Panchikaranam
Panchikaranam of Adi Sankara
A small treatise on Vedanta
E-Text Source: Advaita Vedanta Library
1. AUM. The VIRAT is said to be the sum total of all the quintuplicate [1]
five elements and their effects. This is called the gross body of the Atman
(soul).
Waking is that state, where the senses give rise to the knowledge of objects.
The Atman, which identifies Itself with both the waking state and the gross
body, is known as the VISHVA.
These three (the gross body, the waking state and the VISHVA) together are
represented by the first letter A in the syllable AUM.
2. The five un-quintuplicate rudimentary elements and their effect, the subtle
body, both together constitute what is called the HIRANYAGARBHA. The material
subtle body has seventeen parts, viz. the five vital forces, the ten organs of
perception and action, the mind and the intellect. This is said to be the subtle
body of the Atman (soul).
3. When the sense-organs are quiescent or withdrawn, the knowledge arising out
of impressions of the waking state and the imaginary objects there perceived,
are together called the dream state. The TAIJASA is the Atman which identifies
Itself with both the dream state and the subtle body. These three, i.e. the
subtle body, the dream state and the TAIJASA are represented by the second
letter U in AUM.
4. Bound up with reflection of Pure-consciousness, the Nescience, which hides
the Atman and is the cause of both the gross and the subtle bodies, is called
the AVYAAKRTA or undifferentiated. This is the causal body of the Atman. This is
neither existent nor non-existent, nor even both existent and non-existent;
neither different from, nor identical with, nor both different from and
identical with, the Atman. This Nescience is neither composite, nor
non-composite, nor both composite and non- composite, but removable by the
knowledge of the identity of Brahman and the Atman alone.
When all thoughts cease and the determinative intellect, too, lapses into its
causal condition, the state of deep-sleep appears. The personality appropriating
these two, i.e., the causal-body and the deep- sleep state is described as
PRAJNA.
These three (the causal-body Nescience, the deep-sleep state and the PRAJNA) are
symbolised by the last letter M in AUM.
Now, A the waking-personality, should be resolved into U, the dream-personality,
and the U into M i.e., the deep-sleep personality. Again, the M should be
reduced into AUM and the AUM into I. I am, the Atman, the Witness of all, the
absolute of the nature of Pure Consciousness; I am neither Nescience nor even
its effect but I am Brahman alone, Eternally Pure, Ever Enlightened, Eternally
Free and Existence Absolute.

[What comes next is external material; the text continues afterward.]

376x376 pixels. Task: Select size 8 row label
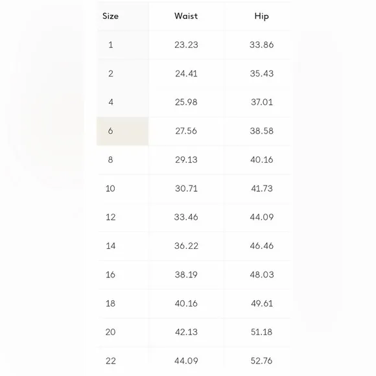point(110,159)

I am the Bliss Absolute, One without a second and
the Innermost Consciousness.
Remaining in this state of absolute identification is what is called SAMADHI or
the Super-conscious state.
Thou art That, I am Brahman, Consciousness-Bliss is Brahman, This Self is
Brahman, etc. - all these Srutis, i.e., the Upanisadic sayings (known as
Mahavakyas or the great dictum) are direct evidences to the identity of the
Atman, the individual soul, and Brahman. This is what is called PANCHKARANAM or
quintuplication.
Here ends the small treatise named PANCHIKARANAM by Bhagavan Sri Sankaracharya.
[1] [Note: Quintuplicate: A particular process by which the five elementary
constituents of the universe are said to be compounded with one another to form
grosser entities that serve as units in the composition of the physical
universe.]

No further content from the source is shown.